I've the same problem with a "3Com Corporation 3c905B 100BaseTX [Cyclone] (rev 34)". It appears after a long time of uploading with a slow rate (between 2 hours and 24 hours at 60 Ko/s) or a short time if the rate is higher.
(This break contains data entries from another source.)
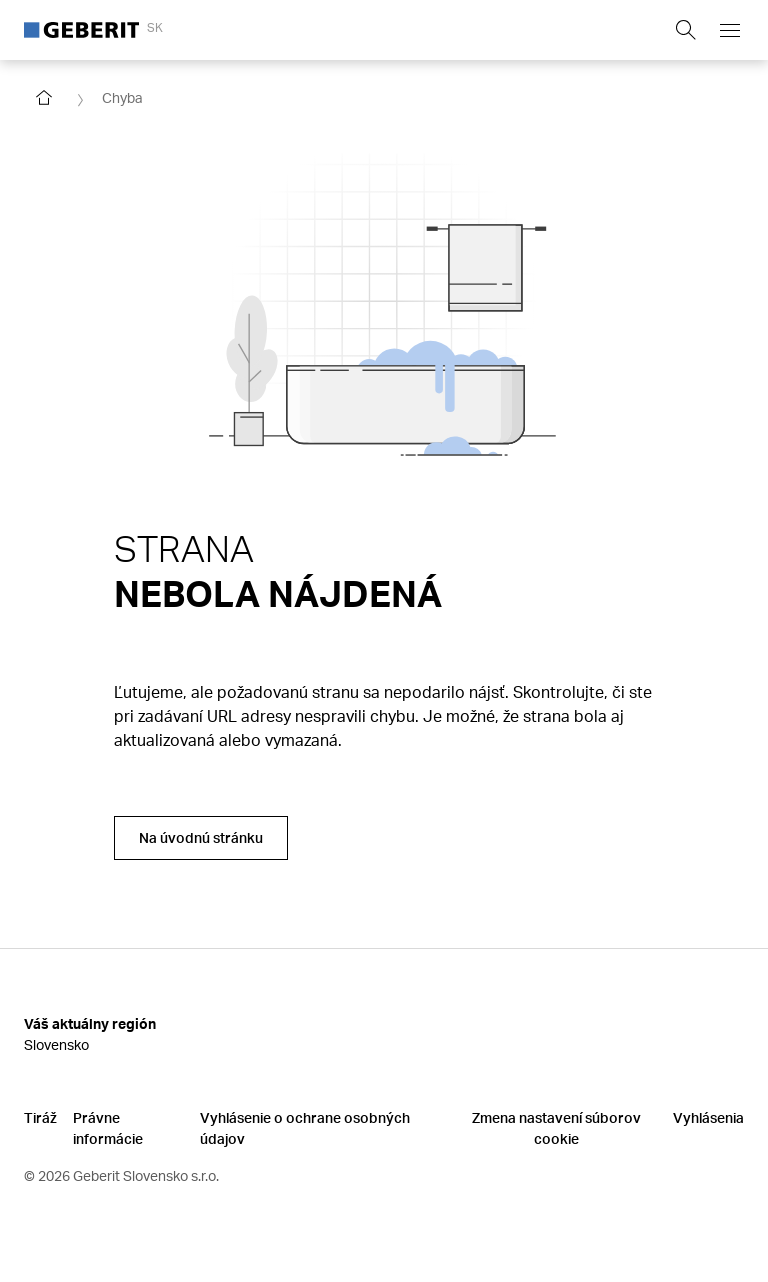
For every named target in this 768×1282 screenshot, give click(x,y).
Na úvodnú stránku (201, 837)
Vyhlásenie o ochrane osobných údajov (305, 1128)
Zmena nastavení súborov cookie (556, 1128)
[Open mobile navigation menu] (730, 30)
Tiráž (40, 1117)
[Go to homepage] (44, 98)
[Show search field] (686, 30)
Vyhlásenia (708, 1117)
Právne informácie (108, 1128)
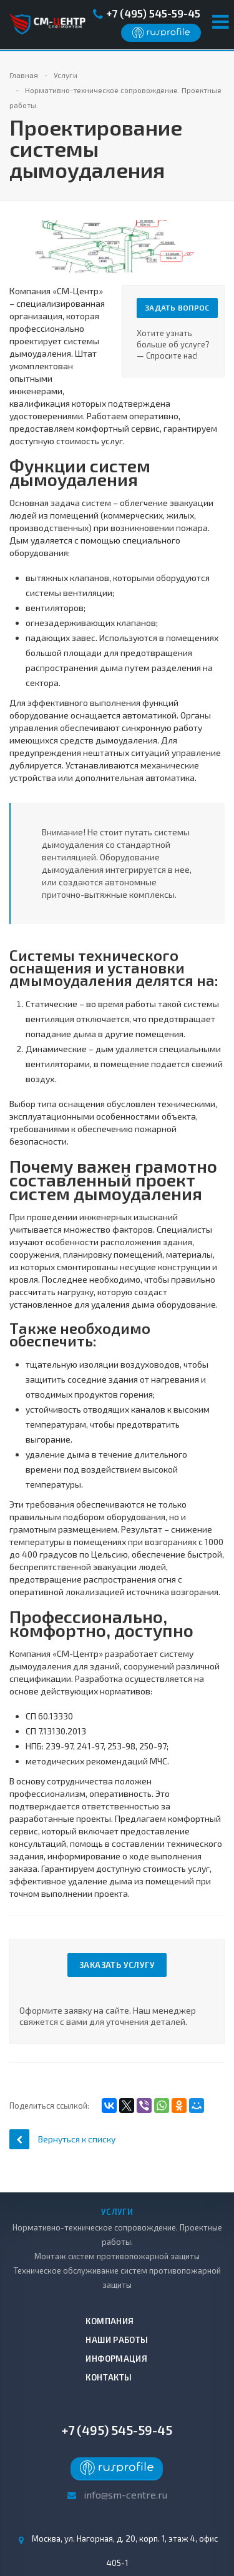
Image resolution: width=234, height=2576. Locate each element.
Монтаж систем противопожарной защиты (117, 2256)
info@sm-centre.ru (125, 2494)
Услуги (117, 2212)
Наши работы (116, 2340)
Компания (109, 2321)
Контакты (108, 2377)
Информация (116, 2359)
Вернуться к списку (62, 2139)
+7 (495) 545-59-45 (153, 13)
In my systog file : Aug 22 12:33:41 kayak kernel: NETDEV WATCHDOG: eth0: transmit timed out Aug 22 12:33:41 kayak kernel: eth0: transmit timed out, tx_status 00 status e000. Aug 22 12:33:41 kayak kernel: diagnostics: net 0cda media 8880 dma 000000a0 fifo 8000 Aug 22 12:33:41 kayak kernel: Flags; bus-master 1, dirty 117999(15) current 118015(15) Aug 22 12:33:41 kayak kernel: Transmit list 1ff7cb60 vs. dff7cb60. Aug 22 12:33:41 kayak kernel: 0: @dff7c200 length 800005ba status 000005ba Aug 22 12:33:41 kayak kernel: 1: @dff7c2a0 length 800005ba status 000005ba Aug 22 12:33:41 kayak kernel: 2: @dff7c340 length 800005ba status 000005ba Aug 22 12:33:41 kayak kernel: 3: @dff7c3e0 length 800005ba status 000005ba Aug 22 12:33:41 kayak kernel: 4: @dff7c480 length 80000042 status 00000042 Aug 22 12:33:41 kayak kernel: 5: @dff7c520 length 800005ba status 000005ba Aug 22 12:33:41 kayak kernel: 6: @dff7c5c0 length 800005ba status 000005ba Aug 22 12:33:41 kayak kernel: 7: @dff7c660 length 800005ba status 000005ba Aug 22 12:33:41 kayak kernel: 8: @dff7c700 length 800005ba status 000005ba Aug 22 12:33:41 kayak kernel: 9: @dff7c7a0 length 800005ba status 000005ba Aug 22 12:33:41 kayak kernel: 10: @dff7c840 length 800005ba status 000005ba Aug 22 12:33:41 kayak kernel: 11: @dff7c8e0 length 800005ba status 000005ba Aug 22 12:33:41 kayak kernel: 12: @dff7c980 length 800005ba status 000005ba Aug 22 12:33:41 kayak kernel: 13: @dff7ca20 length 80000302 status 80000302 Aug 22 12:33:41 kayak kernel: 14: @dff7cac0 length 800005ba status 800005ba Aug 22 12:33:41 kayak kernel: 15: @dff7cb60 length 800005ba status 000005ba Aug 22 12:33:41 kayak kernel: eth0: Resetting the Tx ring pointer. If you want more details abour this, please ask me. Thanks,
This bug seems appear only when the network card is in promiscuous mode. Petr, can you confirm ?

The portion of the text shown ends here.